Sociedad
L'Alquerieta, un barrio teñido de sangre
Las Provincias, , 14-02-2010El 30 de marzo de 2006 el barrio de l’Alquerieta de Alzira se tiñó de sangre por un cuádruple asesinato cometido por el clan gitano de los Mantequilla que mataron a quemarropa a cuatro miembros de los Kung – Fu.
Pero, apenas dos días después del juicio celebrado en Valencia, esta zona de Alzira volvió a temblar. «Cuando me enteré creía que era lo mismo que hace cuatro años, todo coincidía», comentaba un vecino.
Y es que sobre las nueve de la mañana del pasado jueves un grupo de unas 20 ó 30 personas bajaron desde la plaza Menéndez Pelayo hasta la calle Alonso Ojeda, la misma donde se produjo la masacre de 2006, y se produjo una reyerta entre dos familias de origen rumano por el rapto de una chica para obligarla a casarse con un joven del clan rival, una costumbre arraigada en el pueblo gitano rumano.
Las consecuencias no fueron tan trágicas como la de los Mantequilla y los Kung – Fu, pero el móvil y la calle coincidían y la gente en el barrio se asustó porque también hubo sangre, dolor e indignación.
«No podemos dormir, por la noche se suben a las terrazas y roban y hacen lo que les da la gana», aseguraba ayer una mujer a LAS PROVINCIAS que vive junto a la calle Alonso Ojeda.
Los vecinos tienen miedo hasta de hablar porque hay «una marabunta de gente que ocupa las casas, son de origen rumano y nadie les dice nada», señaló Vicente, otro residente que lleva 30 años en l’Alquerieta.
Pero si alguien lo sabe todo sobre esta barriada es el presidente de la Asociación de Vecinos, Salvador Oliver. «Yo a este problema no le veo solución si no toman cartas en el asunto todas las autoridades. Aquí no se va a poder vivir», explicaba.
Y es que con la libre circulación de personas entre países de la Unión Europea, a Alzira, al igual que a otros lugares, llegaron miles de rumanos.
«Los que viven ahí arriba – refiriédonse a la calle Alonso Ojeda – no trabajan, parece que no quieren trabajar, no ponen interés por integrarse y uno cuando va a un país extranjero tiene que saber adaptarse», señalaba Oliver.
Pero el recuerdo de la matanza sigue vivo en l’Alquerieta. Un testigo de aquella tragedia aún tenía en la retina lo que pasó. «Sobre las cinco y media del 30 de marzo de 2006 llegaron un grupo de gitanos (Los Mantequilla) a la casa de los Kung – Fu y la armaron bien armada, sangría, gritos, histeria y desolación».
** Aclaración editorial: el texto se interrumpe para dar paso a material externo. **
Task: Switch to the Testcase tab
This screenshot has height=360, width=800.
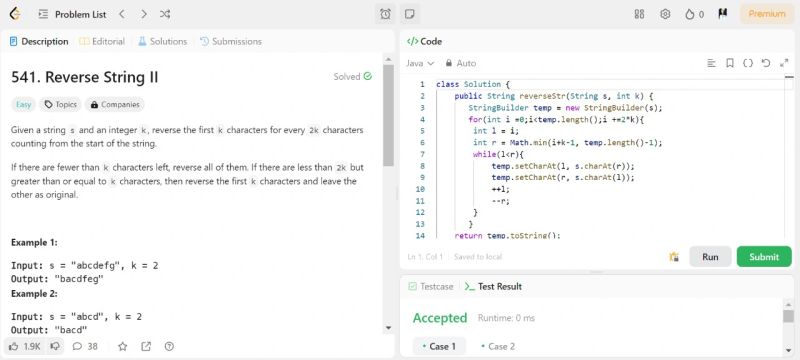Action: [x=431, y=287]
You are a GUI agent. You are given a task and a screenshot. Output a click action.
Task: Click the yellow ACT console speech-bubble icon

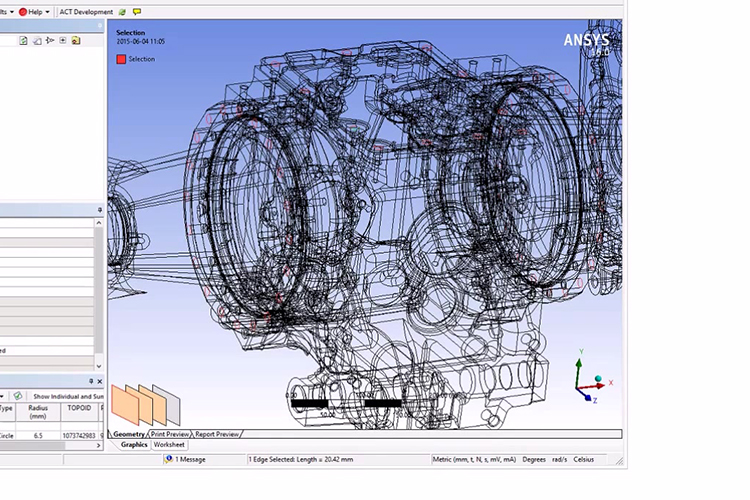[x=137, y=12]
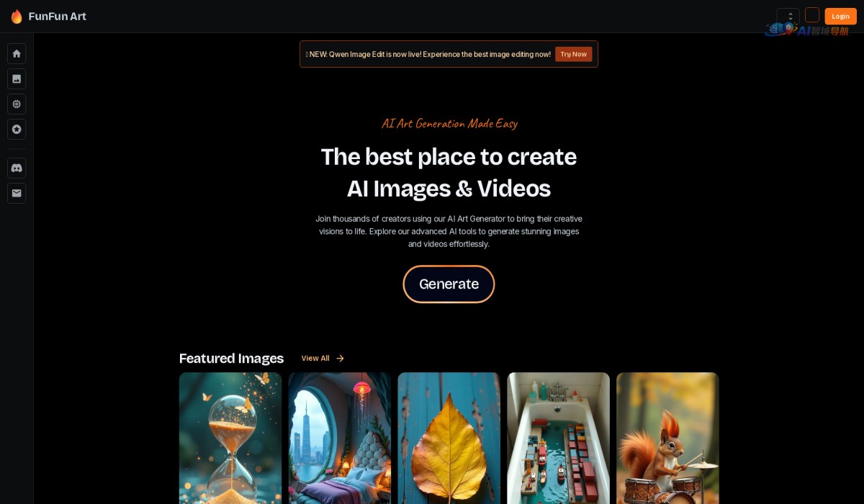864x504 pixels.
Task: Toggle the theme square button beside Login
Action: 812,15
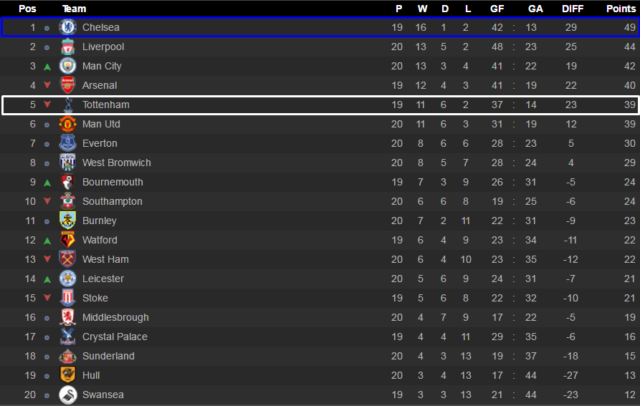Sort by the Points column header
This screenshot has height=406, width=640.
coord(620,9)
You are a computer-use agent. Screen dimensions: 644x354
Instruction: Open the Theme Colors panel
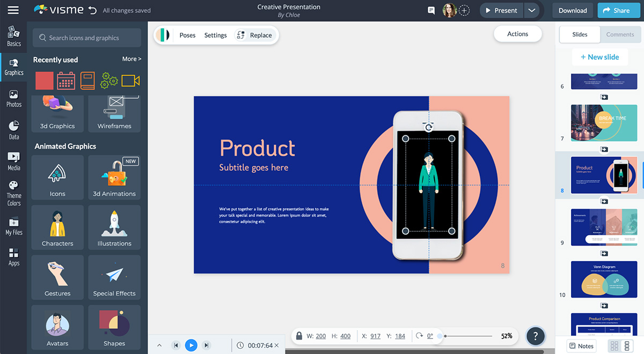(14, 193)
Cabe recordar que ambos clanes estaban enfrentados porque un joven de los Kung – Fu – una de las víctimas – pretendía llevarse por la fuerza a la hija de uno de Los Mantequilla, algo muy similar a lo que pasó el pasado jueves, aunque en menor grado.
Los acusados mantuvieron reuniones y conversaciones previas para tratar el tema, y finalmente decidieron resolver el problema acabando con la vida de los miembros del clan rival. Los Mantequilla reunieron a 16 de sus integrantes y acudieron a la citada dirección armados con pistolas y cuchillos.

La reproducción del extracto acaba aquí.